Last night, Donald Trump repeated his claim that “I’m the only one on the stage that said we should not go into Iraq.” As I’ve pointed out before, however, there is no credible evidence that Trump said any such thing.
Trump had plenty to say about the Iraq invasion after it had taken place. In the early days, when it wasn’t going well, he called the invasion a mess. But we at Power Line made the same observation. This doesn’t amount to opposing the invasion.
Trump voiced public opposition to the war for the first time (so far anyone has been able to confirm) in the summer of 2004 during an interview with Esquire, an interview with Larry King, and an article by Reuters. By then, as I noted in the post linked to above, he was following a fairly large pack. Nor, as I explained, was Trump’s analysis at that time particularly cogent.

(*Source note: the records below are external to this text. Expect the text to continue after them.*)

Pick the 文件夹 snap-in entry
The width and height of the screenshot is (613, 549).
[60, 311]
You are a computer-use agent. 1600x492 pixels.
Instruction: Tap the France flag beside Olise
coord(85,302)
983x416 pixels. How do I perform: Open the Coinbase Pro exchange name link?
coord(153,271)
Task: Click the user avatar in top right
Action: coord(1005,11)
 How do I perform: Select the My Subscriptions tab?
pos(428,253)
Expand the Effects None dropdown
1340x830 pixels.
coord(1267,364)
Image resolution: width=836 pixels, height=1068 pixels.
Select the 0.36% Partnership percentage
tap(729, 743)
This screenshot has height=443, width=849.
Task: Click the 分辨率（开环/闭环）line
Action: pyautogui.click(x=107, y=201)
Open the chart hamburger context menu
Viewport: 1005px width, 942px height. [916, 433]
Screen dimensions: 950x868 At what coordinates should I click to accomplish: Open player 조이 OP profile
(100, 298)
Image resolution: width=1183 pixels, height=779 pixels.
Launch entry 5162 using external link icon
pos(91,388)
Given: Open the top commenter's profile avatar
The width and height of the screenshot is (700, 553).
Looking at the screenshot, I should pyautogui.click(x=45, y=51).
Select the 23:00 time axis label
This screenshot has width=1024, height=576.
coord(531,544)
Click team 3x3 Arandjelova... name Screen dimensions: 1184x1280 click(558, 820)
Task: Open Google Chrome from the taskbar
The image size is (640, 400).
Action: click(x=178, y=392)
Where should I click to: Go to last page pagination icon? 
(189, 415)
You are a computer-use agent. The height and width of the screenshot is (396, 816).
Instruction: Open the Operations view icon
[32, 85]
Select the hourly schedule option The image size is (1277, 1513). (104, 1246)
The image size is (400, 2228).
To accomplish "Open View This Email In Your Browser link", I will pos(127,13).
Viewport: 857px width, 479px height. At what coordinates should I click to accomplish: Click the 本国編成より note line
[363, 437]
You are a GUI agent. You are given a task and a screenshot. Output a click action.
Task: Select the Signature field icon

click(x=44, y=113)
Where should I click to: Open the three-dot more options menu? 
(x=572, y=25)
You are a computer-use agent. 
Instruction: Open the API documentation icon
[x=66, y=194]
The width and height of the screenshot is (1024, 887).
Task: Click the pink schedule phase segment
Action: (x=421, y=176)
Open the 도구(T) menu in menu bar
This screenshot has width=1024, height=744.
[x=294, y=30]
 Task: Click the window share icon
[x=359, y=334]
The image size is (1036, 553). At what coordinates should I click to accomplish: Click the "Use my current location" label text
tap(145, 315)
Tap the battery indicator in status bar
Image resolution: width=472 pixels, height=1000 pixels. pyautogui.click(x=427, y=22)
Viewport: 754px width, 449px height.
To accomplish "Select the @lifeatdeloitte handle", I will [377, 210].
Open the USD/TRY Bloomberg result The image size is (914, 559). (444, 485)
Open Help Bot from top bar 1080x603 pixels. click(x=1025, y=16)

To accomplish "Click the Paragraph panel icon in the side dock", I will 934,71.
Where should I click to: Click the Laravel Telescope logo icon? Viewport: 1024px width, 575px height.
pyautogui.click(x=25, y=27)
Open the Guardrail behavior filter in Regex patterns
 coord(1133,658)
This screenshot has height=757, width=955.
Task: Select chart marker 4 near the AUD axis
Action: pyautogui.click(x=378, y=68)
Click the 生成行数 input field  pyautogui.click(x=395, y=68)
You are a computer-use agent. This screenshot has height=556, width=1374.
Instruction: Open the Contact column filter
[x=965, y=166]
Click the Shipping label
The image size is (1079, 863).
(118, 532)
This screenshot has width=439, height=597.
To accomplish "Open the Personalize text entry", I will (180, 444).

In any event, opposing our actions in Iraq once they went pear-shaped is just Monday morning quarterbacking — a Trump specialty. It’s not the same thing as opposing the invasion, and it doesn’t establish that Trump is insightful about foreign policy.
There actually was a candidate on stage last night who credibly can claim to have been against invading Iraq. That candidate is Ben Carson. The doctor says he sent a letter to President Bush advising him not to go to war in Iraq. If so, and I take him at his word, then he went on record and can take whatever credit he might deserve for his stand.
This morning on Meet the Press, Chuck Todd pressed Trump as why there is nothing in the public record to support Trump’s claim that he opposed the invasion. Trump responded:
So people didn’t write everything I said, I was a businessperson. I was, as they say, a world-class businessperson. I built a great company, I employ thousands of people.
But Trump wasn’t a politician when he made his after-the-fact denunciation of the war. It nonetheless found its way into the press. So have many other utterances — mostly liberal ones — he made about politics and public policy throughout the first decade of this century, as he was operating his “world-class” business.
If Trump had publicly advocated not invading Iraq, this too would have found its way into the public domain. Very few private citizens of Trump’s prominence were speaking out against an invasion before it occurred. Any suggestion by him that we should forebear undoubtedly would have been picked up by a media hungry for controversy.
I’m surprised no one called the big phony on this last night.